Viajante de primeira viagem, informei-me sobre a forma de comportamento no exterior, para não cometer gafes; detesto que digam que brasileiros são mal-educados.  De tudo que li, vi que a forma como sempre me comportei estava adequada ao velho mundo, uma vez que meus pais souberam bem me educar em casa, e a escola que freqüentei na adolescência tinha origem na Alemanha (rede sinodal de ensino, da Igreja Luterana), o que nos ensinou sobre disciplina, organização, hierarquia, respeito, visão de mundo, geografia e história,  e tantas outras coisas.
Também informei-me como me vestir - esquecendo-me, ó ingenuidade- que a moda ditada pelo exterior vem parar aqui no Brasil, um pouco tarde, é verdade, mas sempre.  Então, estava adequada.
Iríamos em maio, que não é tão frio - por mais que ache lindas as paisagens de neve, já passei por ela aqui no sul do Brasil, e detesto frio.  Então, fomos na entrada do verão europeu.

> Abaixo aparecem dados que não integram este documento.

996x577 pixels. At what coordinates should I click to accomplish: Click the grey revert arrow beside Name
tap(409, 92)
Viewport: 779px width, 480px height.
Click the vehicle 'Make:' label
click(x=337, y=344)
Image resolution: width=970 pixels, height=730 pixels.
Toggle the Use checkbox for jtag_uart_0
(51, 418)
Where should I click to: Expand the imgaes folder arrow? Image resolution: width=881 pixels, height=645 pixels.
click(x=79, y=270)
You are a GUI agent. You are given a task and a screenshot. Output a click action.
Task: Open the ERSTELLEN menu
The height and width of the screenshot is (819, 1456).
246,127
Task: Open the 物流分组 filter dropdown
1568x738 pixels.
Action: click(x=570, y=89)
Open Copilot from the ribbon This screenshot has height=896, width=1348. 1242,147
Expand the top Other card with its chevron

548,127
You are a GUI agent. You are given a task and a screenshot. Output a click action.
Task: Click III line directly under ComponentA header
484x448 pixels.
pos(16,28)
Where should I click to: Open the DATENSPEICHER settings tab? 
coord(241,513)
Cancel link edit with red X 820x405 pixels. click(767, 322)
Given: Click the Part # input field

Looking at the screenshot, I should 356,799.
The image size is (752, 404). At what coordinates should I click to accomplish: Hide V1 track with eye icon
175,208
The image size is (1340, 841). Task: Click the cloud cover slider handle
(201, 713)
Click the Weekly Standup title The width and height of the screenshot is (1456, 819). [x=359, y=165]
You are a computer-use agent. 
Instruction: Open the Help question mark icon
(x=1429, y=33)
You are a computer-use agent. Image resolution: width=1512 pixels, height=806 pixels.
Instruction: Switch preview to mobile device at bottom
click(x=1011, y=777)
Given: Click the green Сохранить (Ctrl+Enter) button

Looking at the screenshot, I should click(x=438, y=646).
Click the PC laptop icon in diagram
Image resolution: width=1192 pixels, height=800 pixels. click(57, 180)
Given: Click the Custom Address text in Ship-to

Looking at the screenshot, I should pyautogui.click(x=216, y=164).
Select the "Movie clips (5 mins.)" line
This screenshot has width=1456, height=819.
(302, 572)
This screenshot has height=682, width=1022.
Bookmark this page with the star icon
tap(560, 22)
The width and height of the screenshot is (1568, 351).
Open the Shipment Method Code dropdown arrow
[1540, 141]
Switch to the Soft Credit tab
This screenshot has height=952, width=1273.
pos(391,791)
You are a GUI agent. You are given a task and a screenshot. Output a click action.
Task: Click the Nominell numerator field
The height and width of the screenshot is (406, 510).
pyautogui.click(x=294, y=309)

Partimos de São Paulo numa tarde chuvosa, passamos por um túnel que ligou o aeroporto ao avião, e, por muito tempo, só tive a certeza de que viajei mesmo por ter chegado lá, pois não senti e não vi a saída do avião.
Se alguém recordar meu outro post, em que comento a primeira viagem de avião, deve lembrar do meu pânico, agora estendido por 12 horas.  Nem recordar que ficaria 12 horas sobre o Oceano Atlântico; nem pensar na eventualidade do avião cair e sermos devorados por peixes enormes, fora o pânico de morrer afogada.  Adotei vários subterfúgios para expelir para longe de minha mente tais pensamentos: levei 2 livros com mais de 500 páginas; assisti o filme disponibilizado pela antiga Varig, que ainda atuava; escutei música nos fones de ouvido, olhei as revistas de bordo, além de, é claro, ter tomado um calmantezinho antes de partir, o que me permitiu cochilar alguns minutos. Além , é óbvio, de me alimentar com as delícias que ainda serviam naquele tempo.  Como não tenho viajado de avião, mas leio sobre, parece-me que reduziram a alimentação a lanchinhos prosaicos.  Novos tempos.
Sempre tive dificuldades, nas aulas de geografia ginasial, de entender o fuso horário, os meridianos, etc; então, saímos às 16 horas de São Paulo, e chegamos às 7 da manhã em Roma, horário local.
Para começar, as pessoas que deveriam estar nos esperando, com aquelas plaquinhas com nossos nomes, lá não se encontravam.  Segurei meu pânico, só olhei para meu marido: cadê o povo?  Pagamos um pacote e nos abandonam num aeroporto internacional, sem saber falar italiano - meu marido fala um italiano castiço, um dialeto do norte da Itália trazido pela família do nonno no século XIX. E agora?



Fontana di Trevi,  Roma, que visitamos nos primeiros dias. Foto da autora, proibida reprodução.